The Longhorns live in a field just a stone’s throw from my home, a large meadow tucked in the middle of Midwest suburbia. Over the years I’ve watched them in all seasons. Right now they are shaggy and the snow sticks to their coarse coats as they huddle against the wind. In the spring the grass is a riot of green and calves bounce around the field. Summer mornings the light streams across the herd, catching their horns with gold. Autumn brings rusty colors to the field, and they are almost invisible.

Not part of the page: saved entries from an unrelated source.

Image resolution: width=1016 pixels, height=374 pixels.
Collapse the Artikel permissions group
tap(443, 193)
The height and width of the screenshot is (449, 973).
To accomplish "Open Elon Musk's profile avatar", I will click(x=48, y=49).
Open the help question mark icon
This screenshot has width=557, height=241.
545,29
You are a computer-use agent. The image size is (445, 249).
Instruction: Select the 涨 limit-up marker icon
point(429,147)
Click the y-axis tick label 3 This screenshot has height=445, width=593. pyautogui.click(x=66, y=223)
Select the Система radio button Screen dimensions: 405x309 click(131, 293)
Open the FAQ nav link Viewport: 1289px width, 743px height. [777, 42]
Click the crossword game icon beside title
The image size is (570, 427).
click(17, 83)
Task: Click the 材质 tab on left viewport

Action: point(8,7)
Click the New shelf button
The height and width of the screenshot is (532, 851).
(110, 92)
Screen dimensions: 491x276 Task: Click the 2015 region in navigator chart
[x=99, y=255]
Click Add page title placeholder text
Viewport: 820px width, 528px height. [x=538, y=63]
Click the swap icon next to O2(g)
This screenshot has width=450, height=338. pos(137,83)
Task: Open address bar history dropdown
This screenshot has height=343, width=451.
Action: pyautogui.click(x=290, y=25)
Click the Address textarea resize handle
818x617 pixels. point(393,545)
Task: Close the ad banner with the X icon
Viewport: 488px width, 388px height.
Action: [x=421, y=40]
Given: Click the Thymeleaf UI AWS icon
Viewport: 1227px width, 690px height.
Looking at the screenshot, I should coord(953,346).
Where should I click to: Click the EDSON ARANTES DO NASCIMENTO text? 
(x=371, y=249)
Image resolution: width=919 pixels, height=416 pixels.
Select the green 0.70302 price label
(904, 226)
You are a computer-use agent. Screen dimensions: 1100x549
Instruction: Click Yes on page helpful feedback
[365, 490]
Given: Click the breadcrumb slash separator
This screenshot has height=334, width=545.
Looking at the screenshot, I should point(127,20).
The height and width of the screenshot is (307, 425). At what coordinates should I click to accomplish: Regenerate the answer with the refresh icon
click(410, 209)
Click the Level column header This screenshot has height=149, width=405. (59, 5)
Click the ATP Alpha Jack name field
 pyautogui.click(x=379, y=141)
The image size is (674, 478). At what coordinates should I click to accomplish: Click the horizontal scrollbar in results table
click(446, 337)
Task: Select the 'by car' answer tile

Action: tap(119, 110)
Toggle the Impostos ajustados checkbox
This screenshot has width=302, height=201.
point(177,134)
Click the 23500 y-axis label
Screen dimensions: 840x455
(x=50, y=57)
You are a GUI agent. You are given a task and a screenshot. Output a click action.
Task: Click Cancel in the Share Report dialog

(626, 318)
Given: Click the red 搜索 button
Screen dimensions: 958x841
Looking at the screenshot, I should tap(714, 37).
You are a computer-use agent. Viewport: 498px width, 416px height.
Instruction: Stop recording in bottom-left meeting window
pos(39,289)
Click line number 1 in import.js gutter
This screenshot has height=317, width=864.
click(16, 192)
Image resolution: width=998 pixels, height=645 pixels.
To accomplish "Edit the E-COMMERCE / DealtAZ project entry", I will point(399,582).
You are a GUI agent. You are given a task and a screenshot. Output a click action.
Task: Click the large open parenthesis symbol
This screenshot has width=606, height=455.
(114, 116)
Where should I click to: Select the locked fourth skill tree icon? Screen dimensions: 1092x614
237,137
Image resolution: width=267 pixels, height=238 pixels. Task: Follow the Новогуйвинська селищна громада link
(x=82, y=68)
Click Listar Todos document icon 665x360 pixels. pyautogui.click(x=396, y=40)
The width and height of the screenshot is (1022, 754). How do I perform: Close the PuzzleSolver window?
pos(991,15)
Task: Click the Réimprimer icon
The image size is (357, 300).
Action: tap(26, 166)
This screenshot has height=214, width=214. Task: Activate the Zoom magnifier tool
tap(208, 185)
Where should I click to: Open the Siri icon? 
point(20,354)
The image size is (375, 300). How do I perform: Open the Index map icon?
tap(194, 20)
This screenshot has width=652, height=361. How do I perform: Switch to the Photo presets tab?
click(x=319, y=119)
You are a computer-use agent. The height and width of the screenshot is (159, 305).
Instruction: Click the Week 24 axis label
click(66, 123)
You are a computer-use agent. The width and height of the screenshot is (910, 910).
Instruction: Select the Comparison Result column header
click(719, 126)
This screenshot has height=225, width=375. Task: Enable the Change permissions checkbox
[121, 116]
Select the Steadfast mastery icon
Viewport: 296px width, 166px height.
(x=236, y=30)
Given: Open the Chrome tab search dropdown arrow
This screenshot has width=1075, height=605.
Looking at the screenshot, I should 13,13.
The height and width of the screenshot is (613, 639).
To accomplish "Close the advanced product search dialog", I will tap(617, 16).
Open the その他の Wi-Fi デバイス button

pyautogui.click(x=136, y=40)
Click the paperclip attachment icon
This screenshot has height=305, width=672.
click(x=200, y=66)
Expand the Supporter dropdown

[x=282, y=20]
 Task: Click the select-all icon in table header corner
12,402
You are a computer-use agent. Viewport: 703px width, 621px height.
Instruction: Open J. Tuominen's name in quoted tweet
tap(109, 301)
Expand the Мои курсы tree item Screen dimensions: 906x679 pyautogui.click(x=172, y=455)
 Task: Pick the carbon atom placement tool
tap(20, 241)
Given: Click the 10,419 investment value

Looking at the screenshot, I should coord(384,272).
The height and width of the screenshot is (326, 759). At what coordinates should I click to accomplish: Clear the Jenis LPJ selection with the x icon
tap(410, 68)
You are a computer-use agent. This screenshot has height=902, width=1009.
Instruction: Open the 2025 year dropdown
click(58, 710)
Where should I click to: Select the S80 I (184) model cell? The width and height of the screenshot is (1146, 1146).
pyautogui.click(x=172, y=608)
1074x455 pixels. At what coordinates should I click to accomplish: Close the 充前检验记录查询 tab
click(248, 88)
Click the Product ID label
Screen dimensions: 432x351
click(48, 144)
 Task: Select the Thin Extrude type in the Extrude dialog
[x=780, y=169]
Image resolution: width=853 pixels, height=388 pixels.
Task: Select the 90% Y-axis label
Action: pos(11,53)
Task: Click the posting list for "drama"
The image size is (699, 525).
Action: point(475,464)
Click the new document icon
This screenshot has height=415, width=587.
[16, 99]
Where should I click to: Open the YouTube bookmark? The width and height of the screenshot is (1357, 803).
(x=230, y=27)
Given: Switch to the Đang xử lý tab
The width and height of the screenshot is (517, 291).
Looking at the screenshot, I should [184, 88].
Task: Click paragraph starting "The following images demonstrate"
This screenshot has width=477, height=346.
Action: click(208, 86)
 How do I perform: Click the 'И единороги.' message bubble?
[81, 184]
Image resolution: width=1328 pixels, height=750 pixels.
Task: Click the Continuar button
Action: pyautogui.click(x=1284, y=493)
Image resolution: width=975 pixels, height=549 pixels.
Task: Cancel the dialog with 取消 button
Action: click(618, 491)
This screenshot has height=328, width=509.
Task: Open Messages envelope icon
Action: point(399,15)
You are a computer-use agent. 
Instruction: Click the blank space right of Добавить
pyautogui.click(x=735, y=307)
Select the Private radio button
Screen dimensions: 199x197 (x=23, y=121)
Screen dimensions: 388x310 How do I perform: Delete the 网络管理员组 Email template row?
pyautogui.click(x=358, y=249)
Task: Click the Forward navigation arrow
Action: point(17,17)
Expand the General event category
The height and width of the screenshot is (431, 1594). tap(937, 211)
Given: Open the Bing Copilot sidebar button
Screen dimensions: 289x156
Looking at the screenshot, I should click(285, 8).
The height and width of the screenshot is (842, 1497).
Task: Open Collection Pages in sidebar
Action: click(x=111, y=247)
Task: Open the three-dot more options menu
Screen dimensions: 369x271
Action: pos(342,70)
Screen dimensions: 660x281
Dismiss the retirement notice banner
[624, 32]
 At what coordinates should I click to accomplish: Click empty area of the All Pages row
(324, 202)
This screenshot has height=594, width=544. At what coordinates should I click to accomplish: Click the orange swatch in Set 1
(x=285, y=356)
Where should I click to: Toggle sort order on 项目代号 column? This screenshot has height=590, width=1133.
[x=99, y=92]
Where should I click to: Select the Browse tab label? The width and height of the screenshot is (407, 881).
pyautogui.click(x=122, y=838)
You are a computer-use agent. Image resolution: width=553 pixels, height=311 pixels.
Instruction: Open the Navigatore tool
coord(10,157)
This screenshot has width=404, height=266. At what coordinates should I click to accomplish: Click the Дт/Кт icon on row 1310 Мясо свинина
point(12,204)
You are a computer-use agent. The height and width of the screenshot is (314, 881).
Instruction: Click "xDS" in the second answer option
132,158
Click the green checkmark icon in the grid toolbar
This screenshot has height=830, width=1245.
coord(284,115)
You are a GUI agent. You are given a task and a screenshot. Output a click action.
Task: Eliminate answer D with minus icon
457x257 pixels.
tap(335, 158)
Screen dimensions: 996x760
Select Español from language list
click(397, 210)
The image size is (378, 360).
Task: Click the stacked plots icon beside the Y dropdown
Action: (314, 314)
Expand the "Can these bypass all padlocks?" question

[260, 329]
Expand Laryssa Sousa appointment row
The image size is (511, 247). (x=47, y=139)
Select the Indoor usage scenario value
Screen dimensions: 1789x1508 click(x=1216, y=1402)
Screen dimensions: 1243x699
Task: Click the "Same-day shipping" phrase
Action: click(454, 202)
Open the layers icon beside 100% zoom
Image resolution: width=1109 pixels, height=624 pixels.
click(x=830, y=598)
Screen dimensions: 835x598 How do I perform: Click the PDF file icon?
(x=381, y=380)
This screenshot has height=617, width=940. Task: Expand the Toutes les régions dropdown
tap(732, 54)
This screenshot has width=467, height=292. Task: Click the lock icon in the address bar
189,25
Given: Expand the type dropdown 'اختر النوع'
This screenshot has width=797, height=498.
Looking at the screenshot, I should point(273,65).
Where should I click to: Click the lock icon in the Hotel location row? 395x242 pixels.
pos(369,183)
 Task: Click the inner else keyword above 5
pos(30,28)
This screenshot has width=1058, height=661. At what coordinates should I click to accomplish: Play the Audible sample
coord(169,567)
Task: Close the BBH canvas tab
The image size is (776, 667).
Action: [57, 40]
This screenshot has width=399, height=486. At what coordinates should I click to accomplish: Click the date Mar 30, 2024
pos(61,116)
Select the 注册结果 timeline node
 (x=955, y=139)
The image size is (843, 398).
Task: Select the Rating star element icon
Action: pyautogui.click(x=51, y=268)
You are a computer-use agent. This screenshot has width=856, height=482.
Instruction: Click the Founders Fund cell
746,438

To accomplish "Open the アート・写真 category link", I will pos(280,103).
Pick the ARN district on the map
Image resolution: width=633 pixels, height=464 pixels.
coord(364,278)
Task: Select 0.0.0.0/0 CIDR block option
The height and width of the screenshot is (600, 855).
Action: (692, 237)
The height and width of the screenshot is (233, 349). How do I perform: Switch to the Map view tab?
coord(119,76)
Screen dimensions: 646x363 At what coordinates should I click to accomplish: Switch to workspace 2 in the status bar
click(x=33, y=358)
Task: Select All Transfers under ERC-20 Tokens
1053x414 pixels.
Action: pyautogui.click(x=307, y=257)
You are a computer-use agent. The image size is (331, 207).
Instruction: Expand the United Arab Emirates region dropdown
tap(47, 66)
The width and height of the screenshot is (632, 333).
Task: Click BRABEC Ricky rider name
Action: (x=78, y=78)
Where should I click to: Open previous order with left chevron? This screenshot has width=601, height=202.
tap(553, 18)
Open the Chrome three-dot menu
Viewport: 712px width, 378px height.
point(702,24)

I’ve never quite figured out why a herd of Longhorn cattle live in my neighborhood. There is a tiny farm tucked back in there, off a main road, and evidently the farmer likes cattle. Longhorns seem like an anachronism, a whisper of days long gone past. Today’s cattle usually have their horns docked early, but these old beasts carry the full rack and use them to prod each other around the field. Ugly, ungainly, wild, and beautiful.

In almost 30 years, I’ve passed them again and again, often several times in a day. I feel like they are friends. Not close friends, but at least good neighbors.

I’m going to miss the Longhorns.

Today as I drove by, there was a “for sale” sign posted at the road edge of the field. I see it as a sign of the end. End of an era, end of a way of life, end of the little rural patch of life stuck in the middle of suburbia. Forty years ago this entire part of the Midwest was farmland. Even thirty years ago, when we moved here, only one fourth of the township was settled. Now there are no working farms left. Subdivisions cover the landscape.

But the Longhorns have held on, or the man who owns them has held on to his meadow. Maybe he can’t hold on to it any longer. Times are tough and land is gold. But the economy stinks and who is going to buy that meadow right now?

I’m hoping that no one wants it but the Longhorns.